Stored data entries
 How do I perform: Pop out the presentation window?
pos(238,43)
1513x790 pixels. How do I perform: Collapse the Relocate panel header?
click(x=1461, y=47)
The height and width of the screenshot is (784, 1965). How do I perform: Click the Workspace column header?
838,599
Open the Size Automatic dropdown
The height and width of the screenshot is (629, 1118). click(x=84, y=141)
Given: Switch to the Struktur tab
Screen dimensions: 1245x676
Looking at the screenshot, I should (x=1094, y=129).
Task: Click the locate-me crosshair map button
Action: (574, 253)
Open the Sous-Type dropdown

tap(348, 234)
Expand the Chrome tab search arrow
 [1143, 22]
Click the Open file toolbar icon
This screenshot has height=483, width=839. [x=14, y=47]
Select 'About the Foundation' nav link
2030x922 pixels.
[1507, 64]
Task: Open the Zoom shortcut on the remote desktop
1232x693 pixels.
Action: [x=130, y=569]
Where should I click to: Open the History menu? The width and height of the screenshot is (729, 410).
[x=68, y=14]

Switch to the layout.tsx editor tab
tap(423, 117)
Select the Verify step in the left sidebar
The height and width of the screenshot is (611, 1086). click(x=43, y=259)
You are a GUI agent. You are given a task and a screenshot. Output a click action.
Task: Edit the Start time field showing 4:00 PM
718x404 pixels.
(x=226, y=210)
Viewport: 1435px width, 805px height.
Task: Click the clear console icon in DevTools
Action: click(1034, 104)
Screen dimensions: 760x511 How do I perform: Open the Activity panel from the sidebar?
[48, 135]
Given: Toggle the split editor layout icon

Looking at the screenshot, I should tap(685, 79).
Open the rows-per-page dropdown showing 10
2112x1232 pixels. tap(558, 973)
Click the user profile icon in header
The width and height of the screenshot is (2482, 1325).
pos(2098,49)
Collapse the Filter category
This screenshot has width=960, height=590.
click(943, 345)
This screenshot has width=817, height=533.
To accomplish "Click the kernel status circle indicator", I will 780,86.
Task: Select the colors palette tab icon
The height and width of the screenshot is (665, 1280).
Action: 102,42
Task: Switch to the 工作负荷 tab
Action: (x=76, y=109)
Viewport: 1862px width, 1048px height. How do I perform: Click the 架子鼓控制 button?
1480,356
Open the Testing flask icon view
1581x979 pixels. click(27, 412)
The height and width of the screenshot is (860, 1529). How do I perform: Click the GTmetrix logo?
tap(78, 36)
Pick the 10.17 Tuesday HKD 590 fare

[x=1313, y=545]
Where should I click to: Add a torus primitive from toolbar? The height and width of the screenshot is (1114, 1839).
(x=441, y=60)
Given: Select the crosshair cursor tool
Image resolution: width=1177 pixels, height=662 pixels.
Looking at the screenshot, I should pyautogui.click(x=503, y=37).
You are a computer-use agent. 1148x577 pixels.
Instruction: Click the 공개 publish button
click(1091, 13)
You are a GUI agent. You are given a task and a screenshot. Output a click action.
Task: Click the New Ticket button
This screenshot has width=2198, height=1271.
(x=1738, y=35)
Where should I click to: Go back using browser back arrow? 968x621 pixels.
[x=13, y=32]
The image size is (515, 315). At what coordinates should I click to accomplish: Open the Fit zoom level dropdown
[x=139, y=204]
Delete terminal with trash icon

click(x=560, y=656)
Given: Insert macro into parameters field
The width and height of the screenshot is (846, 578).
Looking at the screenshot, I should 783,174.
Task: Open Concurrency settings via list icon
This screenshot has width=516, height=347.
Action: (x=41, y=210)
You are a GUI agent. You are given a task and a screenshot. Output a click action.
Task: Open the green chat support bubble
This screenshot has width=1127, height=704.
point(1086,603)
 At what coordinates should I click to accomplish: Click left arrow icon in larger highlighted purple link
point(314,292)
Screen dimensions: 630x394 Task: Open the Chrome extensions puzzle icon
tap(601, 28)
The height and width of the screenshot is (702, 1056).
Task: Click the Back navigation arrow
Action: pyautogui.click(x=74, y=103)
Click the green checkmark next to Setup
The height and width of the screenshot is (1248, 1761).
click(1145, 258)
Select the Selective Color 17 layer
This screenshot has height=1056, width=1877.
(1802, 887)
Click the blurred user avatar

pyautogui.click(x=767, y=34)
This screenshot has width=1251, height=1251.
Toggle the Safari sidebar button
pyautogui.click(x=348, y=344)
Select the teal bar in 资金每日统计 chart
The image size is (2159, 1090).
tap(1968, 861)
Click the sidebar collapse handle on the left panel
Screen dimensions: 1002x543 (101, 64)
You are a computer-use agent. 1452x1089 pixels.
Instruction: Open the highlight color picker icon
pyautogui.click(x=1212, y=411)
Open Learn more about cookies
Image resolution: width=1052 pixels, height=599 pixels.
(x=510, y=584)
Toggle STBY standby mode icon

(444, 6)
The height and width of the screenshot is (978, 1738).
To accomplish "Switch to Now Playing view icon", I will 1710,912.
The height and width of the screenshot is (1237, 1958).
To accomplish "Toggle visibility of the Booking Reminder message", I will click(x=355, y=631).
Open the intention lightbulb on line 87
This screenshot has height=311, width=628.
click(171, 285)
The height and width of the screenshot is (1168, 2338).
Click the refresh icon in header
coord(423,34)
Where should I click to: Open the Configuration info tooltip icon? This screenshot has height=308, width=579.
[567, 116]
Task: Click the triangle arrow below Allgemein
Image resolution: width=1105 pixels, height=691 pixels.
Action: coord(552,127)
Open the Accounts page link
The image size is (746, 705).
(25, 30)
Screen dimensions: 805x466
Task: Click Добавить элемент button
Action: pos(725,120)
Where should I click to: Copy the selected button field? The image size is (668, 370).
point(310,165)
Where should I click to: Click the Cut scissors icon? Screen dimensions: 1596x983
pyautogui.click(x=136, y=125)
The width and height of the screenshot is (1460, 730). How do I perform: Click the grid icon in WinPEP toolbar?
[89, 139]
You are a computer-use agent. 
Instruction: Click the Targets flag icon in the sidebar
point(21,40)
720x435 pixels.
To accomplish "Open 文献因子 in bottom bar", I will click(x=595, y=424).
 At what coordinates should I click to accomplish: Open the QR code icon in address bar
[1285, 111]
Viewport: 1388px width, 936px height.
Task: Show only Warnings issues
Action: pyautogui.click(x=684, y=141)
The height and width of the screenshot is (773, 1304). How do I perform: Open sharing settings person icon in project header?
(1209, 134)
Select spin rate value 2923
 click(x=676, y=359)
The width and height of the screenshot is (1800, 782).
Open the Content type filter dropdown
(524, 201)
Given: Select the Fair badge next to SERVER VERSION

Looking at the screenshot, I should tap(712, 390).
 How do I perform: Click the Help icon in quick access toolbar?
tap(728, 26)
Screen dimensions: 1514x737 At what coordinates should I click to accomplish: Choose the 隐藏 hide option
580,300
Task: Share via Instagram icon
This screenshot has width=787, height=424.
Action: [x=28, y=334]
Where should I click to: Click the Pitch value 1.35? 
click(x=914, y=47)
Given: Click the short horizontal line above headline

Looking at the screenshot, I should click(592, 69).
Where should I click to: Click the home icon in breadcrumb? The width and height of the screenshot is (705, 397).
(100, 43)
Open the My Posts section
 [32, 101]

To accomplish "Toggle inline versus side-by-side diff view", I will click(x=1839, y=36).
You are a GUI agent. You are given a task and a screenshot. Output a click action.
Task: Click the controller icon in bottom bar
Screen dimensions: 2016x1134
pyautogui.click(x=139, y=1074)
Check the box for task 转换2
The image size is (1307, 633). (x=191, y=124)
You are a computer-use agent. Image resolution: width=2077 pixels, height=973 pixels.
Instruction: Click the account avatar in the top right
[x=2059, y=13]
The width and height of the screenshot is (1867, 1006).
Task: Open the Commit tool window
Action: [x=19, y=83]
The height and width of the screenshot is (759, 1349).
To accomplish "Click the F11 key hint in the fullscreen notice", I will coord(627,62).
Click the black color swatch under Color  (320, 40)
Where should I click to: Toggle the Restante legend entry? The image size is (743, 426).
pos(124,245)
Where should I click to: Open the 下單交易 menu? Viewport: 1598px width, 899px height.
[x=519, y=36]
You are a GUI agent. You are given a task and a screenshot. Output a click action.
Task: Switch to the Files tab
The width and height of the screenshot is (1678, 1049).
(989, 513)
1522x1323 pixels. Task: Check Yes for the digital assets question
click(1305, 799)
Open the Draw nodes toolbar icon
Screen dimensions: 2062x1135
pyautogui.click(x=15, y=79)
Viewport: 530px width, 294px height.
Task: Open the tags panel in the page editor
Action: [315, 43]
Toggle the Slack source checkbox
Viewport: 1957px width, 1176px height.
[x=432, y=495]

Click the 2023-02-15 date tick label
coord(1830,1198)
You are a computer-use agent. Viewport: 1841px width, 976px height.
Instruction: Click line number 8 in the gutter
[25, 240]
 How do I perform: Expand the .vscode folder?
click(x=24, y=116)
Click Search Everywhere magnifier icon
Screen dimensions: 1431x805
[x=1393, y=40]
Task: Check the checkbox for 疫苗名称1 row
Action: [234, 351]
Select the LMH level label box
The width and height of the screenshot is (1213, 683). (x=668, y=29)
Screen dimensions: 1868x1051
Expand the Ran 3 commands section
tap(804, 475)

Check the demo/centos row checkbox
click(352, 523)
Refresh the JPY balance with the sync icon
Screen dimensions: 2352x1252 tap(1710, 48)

# BRIEF:
Every line from the first entry to the line containing "Task: Select the colors palette tab icon" should be transcribed exactly, and nothing beyond it.

# RESULT FOR THIS EXERCISE:
 How do I perform: Pop out the presentation window?
pos(238,43)
1513x790 pixels. How do I perform: Collapse the Relocate panel header?
click(x=1461, y=47)
The height and width of the screenshot is (784, 1965). How do I perform: Click the Workspace column header?
838,599
Open the Size Automatic dropdown
The height and width of the screenshot is (629, 1118). click(x=84, y=141)
Given: Switch to the Struktur tab
Screen dimensions: 1245x676
Looking at the screenshot, I should (x=1094, y=129).
Task: Click the locate-me crosshair map button
Action: (574, 253)
Open the Sous-Type dropdown

tap(348, 234)
Expand the Chrome tab search arrow
 [1143, 22]
Click the Open file toolbar icon
This screenshot has height=483, width=839. [x=14, y=47]
Select 'About the Foundation' nav link
2030x922 pixels.
[1507, 64]
Task: Open the Zoom shortcut on the remote desktop
1232x693 pixels.
Action: [x=130, y=569]
Where should I click to: Open the History menu? The width and height of the screenshot is (729, 410).
[x=68, y=14]

Switch to the layout.tsx editor tab
tap(423, 117)
Select the Verify step in the left sidebar
The height and width of the screenshot is (611, 1086). click(x=43, y=259)
You are a GUI agent. You are given a task and a screenshot. Output a click action.
Task: Edit the Start time field showing 4:00 PM
718x404 pixels.
(x=226, y=210)
Viewport: 1435px width, 805px height.
Task: Click the clear console icon in DevTools
Action: click(1034, 104)
Screen dimensions: 760x511 How do I perform: Open the Activity panel from the sidebar?
[48, 135]
Given: Toggle the split editor layout icon

Looking at the screenshot, I should tap(685, 79).
Open the rows-per-page dropdown showing 10
2112x1232 pixels. tap(558, 973)
Click the user profile icon in header
The width and height of the screenshot is (2482, 1325).
pos(2098,49)
Collapse the Filter category
This screenshot has width=960, height=590.
click(943, 345)
This screenshot has width=817, height=533.
To accomplish "Click the kernel status circle indicator", I will 780,86.
Task: Select the colors palette tab icon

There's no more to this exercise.